[RFC] A Unified LTO Bitcode Frontend

ormris · April 18, 2022, 10:37pm

I’ll go ahead and redo these patches.

ormris · April 19, 2022, 12:50am

New revisions:
https://reviews.llvm.org/D123803
https://reviews.llvm.org/D123804
https://reviews.llvm.org/D123969
https://reviews.llvm.org/D123971

ormris · April 25, 2022, 4:39pm

Over the past few days I’ve been running performance tests with clang as my
test case. I focused on ThinLTO, since using Unified LTO introduces many
changes to the ThinLTO optimization pipeline. This first test measured how
long it takes to compile clang itself. This table compares unpatched clang
without Unified LTO to patched clang with Unified LTO enabled.

#	Current (s)	Unified (s)
1	3000.62	3036.92
2	3005.87	3036.31
3	3003.12	3025.09

AVG No Unified (s)	AVG Unified (s)	% diff
3003.20	3032.77	0.98%

As an aside, there is a configuration not shown here. That is: using a patched
clang with LTO enabled, but without enabling unified LTO. We didn’t include it
here because there is no measurable impact on the compile/link time. The
generated executables are unchanged in both FullLTO and ThinLTO so, by
definition, there is no impact in run-time.

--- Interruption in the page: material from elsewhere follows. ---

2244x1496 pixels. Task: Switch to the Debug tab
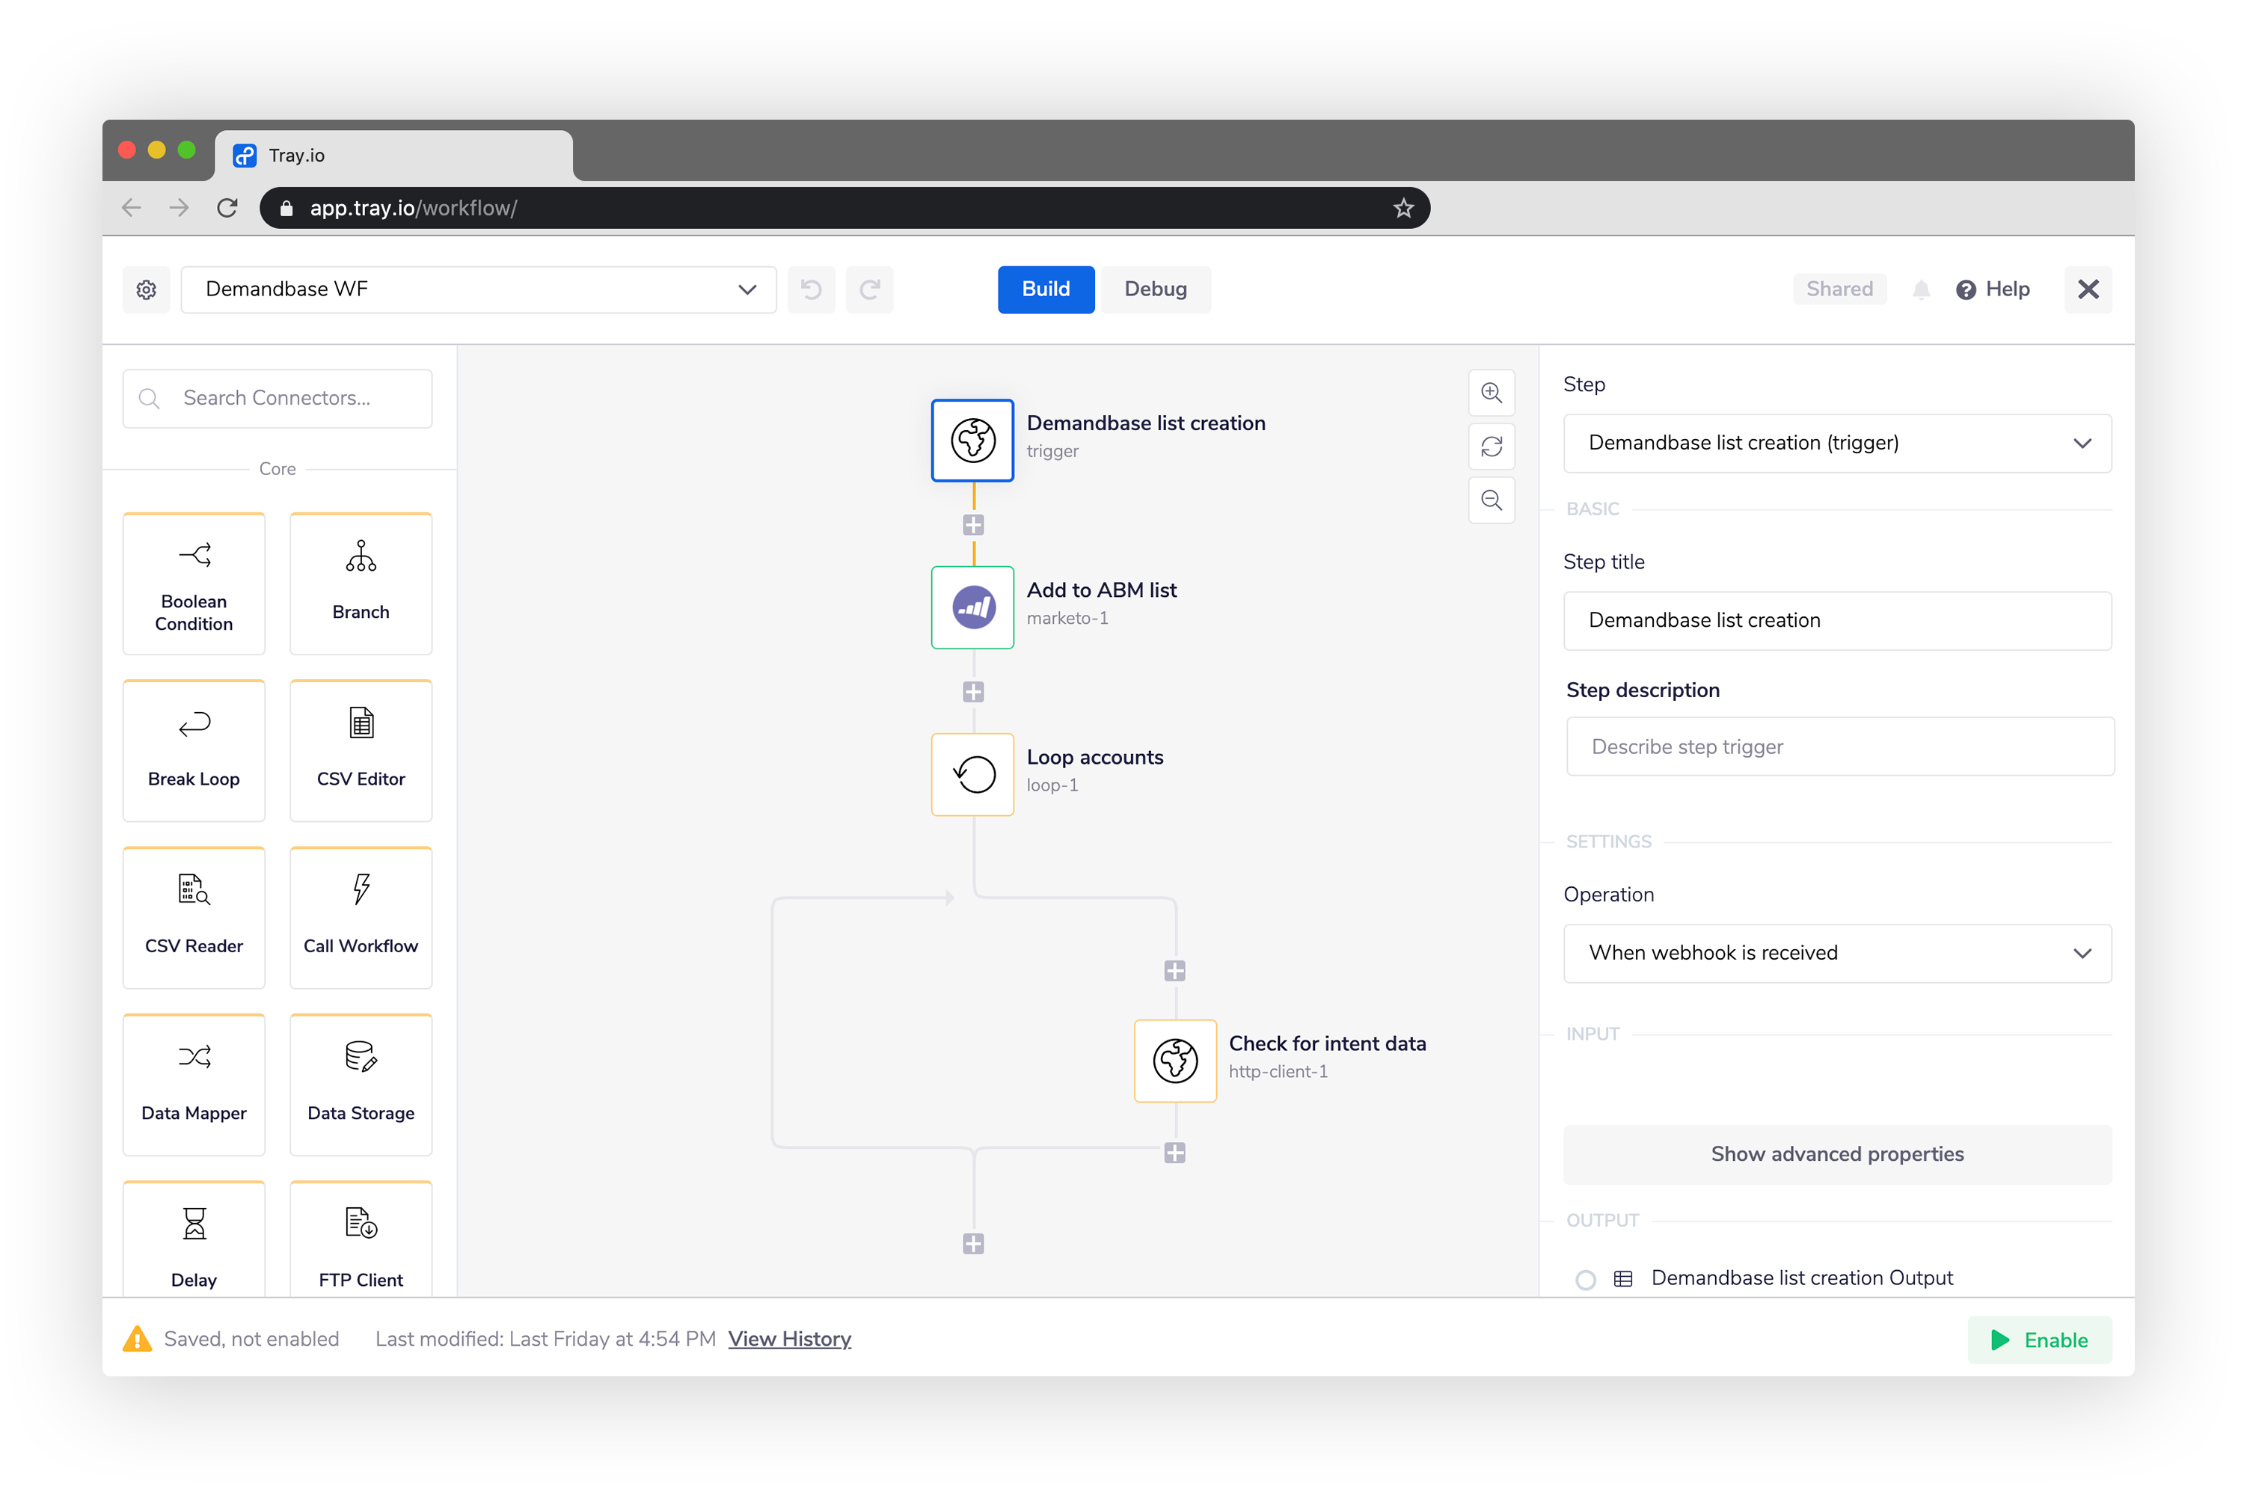pos(1157,289)
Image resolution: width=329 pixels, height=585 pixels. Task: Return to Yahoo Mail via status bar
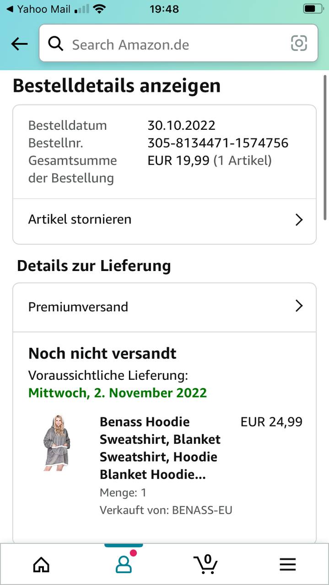[x=38, y=9]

This next table compares two versions of clang, one built using ThinLTO without
Unified LTO and the other with Unified LTO. This test again uses clang as a
test case. I measured the time it takes to build clang in Release mode when
using each of these compilers.

#	Built w/Current	Built w/Unified
1	2279.84	2272.69
2	2277.96	2282.27
3	2278.11	2273.07

AVG Built w/Current	AVG Built w/Unified	%diff
2278.64	2276.01	0.12%

We didn’t see any major differences between ThinLTO with Unified LTO enabled
and standard ThinLTO in these tests. Roughly a 1% penalty in compiletime
and a very small benefit in runtime.

cachemeifyoucan · April 25, 2022, 4:57pm

That looks even better than WebKit build. I don’t know if @mehdi_amini still remembers all the performance/size difference when he brought up the thinLTO pipeline at the first place and what benchmark was used. The other set of number might be helpful to collect is: GitHub - llvm/llvm-test-suite

Also while you have it, can you also paste the code size difference for clang as well?

From these two number I don’t really have any concerns if you added this as a new LTO pipeline, if we can come up with a clear guideline for when you should use UnifiedLTO vs. Full/ThinLTO.

ormris · April 25, 2022, 6:10pm

I don’t have that on hand, but it would be good data to collect. I’ll go ahead and do that.

That would be useful. I’ll see if I can get that set up.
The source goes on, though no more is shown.